An Investigation of Supersaturated Solutions
Making rock candy is a safe way to introduce students to solutions and crystal growth—and you can make it a tasty treat at the same time! This activity helps students visualize how a supersaturated solution grows the extra-large crystals of sucrose needed to make rock candy. Table sugar (sucrose) and water are the only required ingredients. Food coloring and flavoring are optional ingredients to enhance the taste of the candy. Using the instructions below, this activity can be completed at home or outside of the chemistry lab; it requires the use of food-grade materials and equipment.
Next Generation Science Standards
Disciplinary Core Idea
PS1.A: Structure and Properties of Matter
Three types of solutions can be made with a given solute and solvent: unsaturated, saturated, and supersaturated. An unsaturated solution has not reached its limit of solubility for a solute at a given temperature. A saturated solution has reached its limit of solubility for a solute at a given temperature. Any additional solute just falls to the bottom of the container without dissolving. A supersaturated solution holds more dissolved solute than it normally would at a given temperature. When making rock candy, this is done by raising the temperature to the boiling point of water, dissolving a lot of sugar, and then allowing the solution to cool undisturbed. If undisturbed at room temperature, the solution retains the extra dissolved solute at the higher temperature; however, if more crystals of the solute are added, they also act as seed crystals (nucleation sites for crystal formation). As the solution evaporates slowly in a dust-free environment (dust can also become nucleation sites), the crystals grow larger as excess dissolved solute crystallizes.
Use an oven mitt when transferring the hot sugar solution to the glass jar. Pour with caution because the sugar solution can cause serious burns if spilled on skin. Check to see if any of your students are allergic to any food coloring or flavorings; they are optional and can be omitted from the activity.
Tall drinking glass or glass jar
4 Cups Table sugar
2 Cups water
Food coloring (optional)
1/2 to 1 teaspoon Flavoring Extract or Oil (optional)
Stove or Burner
Place a wooden skewer vertically in the jaws of 2 connected clothespins. Put the skewer in the glass container, adjusting the height of the skewer so that it is 1 cm above the bottom of the container with the clothespins resting on top. Mark the skewer with a pen just below the clothespins.
Place a piece of wax paper on a table, pour a teaspoon of table sugar in the center, and spread it out to make an even layer.
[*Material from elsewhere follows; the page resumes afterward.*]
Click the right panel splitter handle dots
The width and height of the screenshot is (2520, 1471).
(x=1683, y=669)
Remove the skewer from the glass container. Moisten the skewer with water below the pen mark.
While still wet, roll the skewer in the sugar on all sides so that an even coating of sugar adheres to the skewer. Lay the skewer aside on wax paper to dry. These sugar crystals are the seed crystals upon which the dissolved sugar molecules from the supersaturated solution will crystallize.
Pour 2 cups of water into a saucepan and heat to boiling. Add the sugar, 1 cup at a time, stirring after each addition. Continue heating and stirring until all 4 cups of sugar have been added. Any crystals on the sides of the saucepan can be pushed down into the syrup while heating. Once all the sugar dissolves, you should have a thick syrup of supersaturated sucrose.
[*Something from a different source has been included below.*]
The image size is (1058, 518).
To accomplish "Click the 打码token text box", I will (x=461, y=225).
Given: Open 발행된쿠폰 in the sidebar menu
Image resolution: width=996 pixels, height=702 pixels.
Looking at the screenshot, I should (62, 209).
If using food coloring, add 2 to 3 drops. If using a flavoring, add 1 tsp of extract or ½ tsp of oil. Stir thoroughly. Pour the warm syrup solution into the glass container.
Carefully reconnect the skewer in the 2 clothespins. Attach the clothespins just above the mark you made with your pen.
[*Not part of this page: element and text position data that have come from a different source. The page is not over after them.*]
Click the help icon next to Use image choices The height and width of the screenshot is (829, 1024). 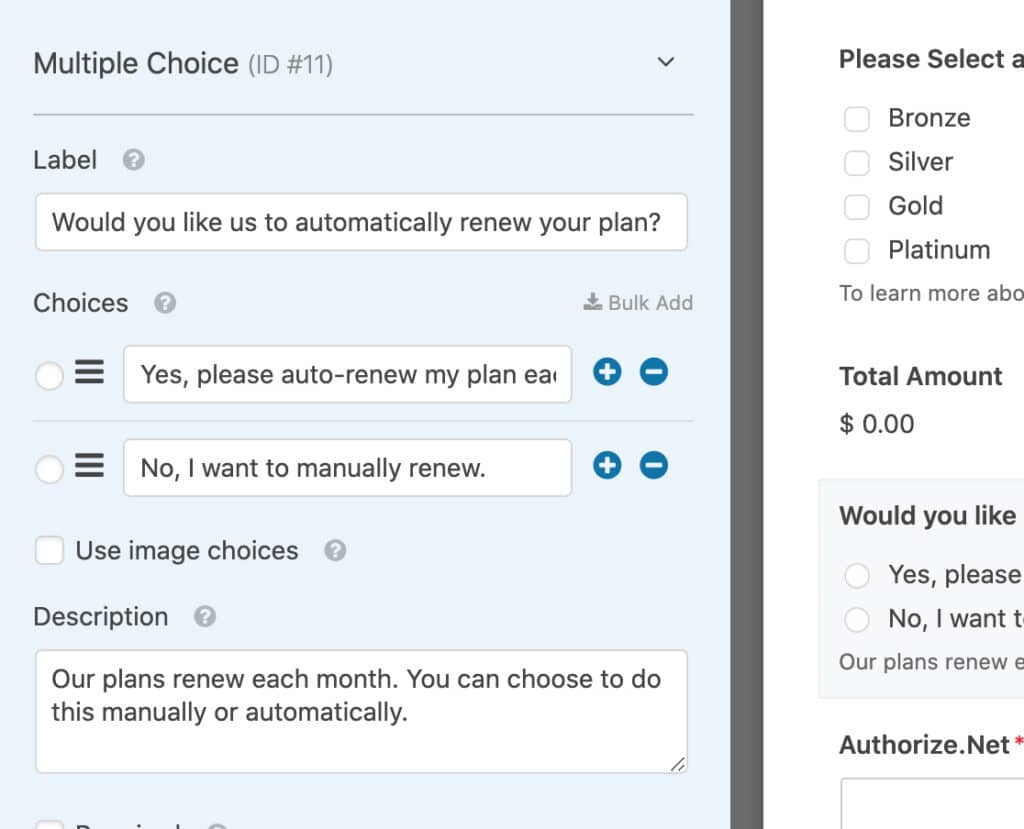[x=336, y=551]
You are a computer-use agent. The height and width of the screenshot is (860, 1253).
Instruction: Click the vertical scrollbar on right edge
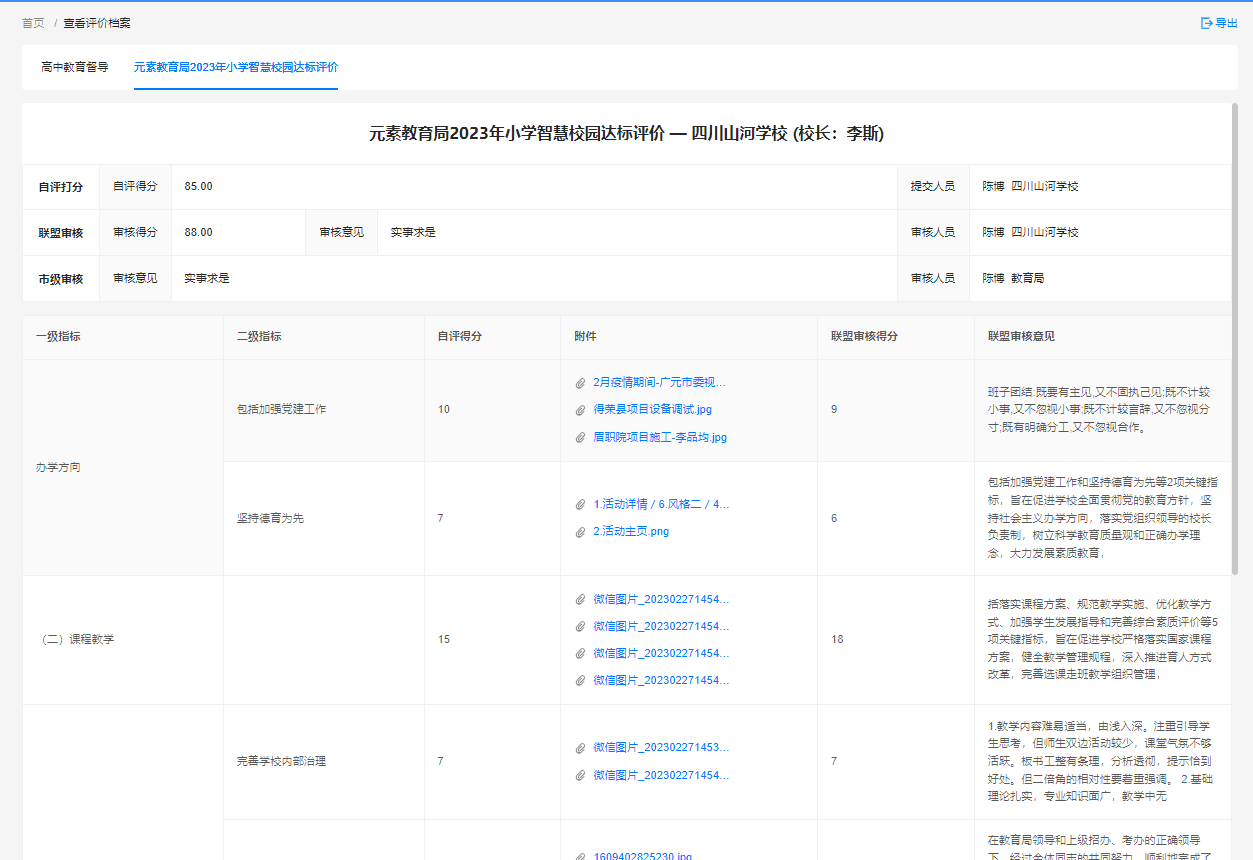1235,300
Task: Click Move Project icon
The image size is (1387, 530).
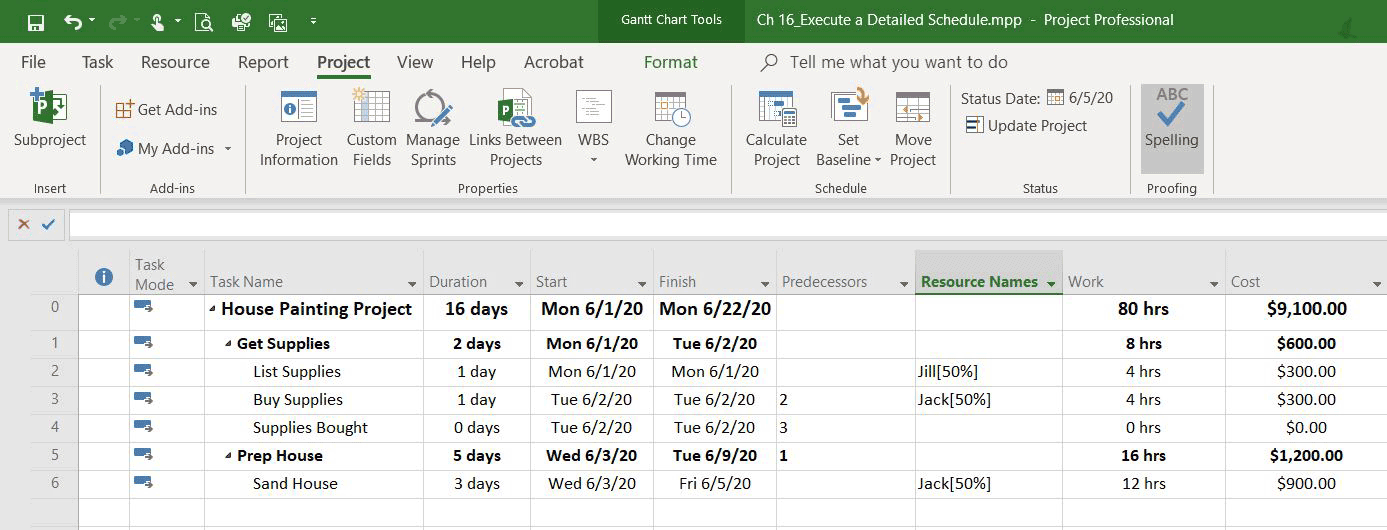Action: pyautogui.click(x=912, y=107)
Slowly lower the skewer into the center of the sugar solution and allow the 2 clothespins to rest on the top of the glass container.
Make a small hole in the center of a paper towel and slide the paper towel over the skewer and down to the mouth of the glass container to cover the opening and prevent dust from entering.
In 5 to 7 days, you should see large crystals of sugar forming on the seed crystals on the skewer.
Before eating the rock candy, place the skewers on a piece of wax paper and use a hand magnifier or stereomicroscope to view the crystals. Describe their shape and draw or photograph them with your cell phone camera.
Remove the skewer from the clothespins and taste your rock candy, or wrap in plastic wrap to save for later.
Compare the size of the crystals when the hot, supersaturated sugar solution is forced to cool very quickly in a refrigerator vs. cooling gradually at room temperature.
Another method of collecting crystals is to use a string soaked in water and rolled in granulated sugar. After drying, attach a paper clip as a weight and suspend the string from a pencil or clothespins into the supersaturated sugar solution. Crystals will collect on the string after 5 to 7 days.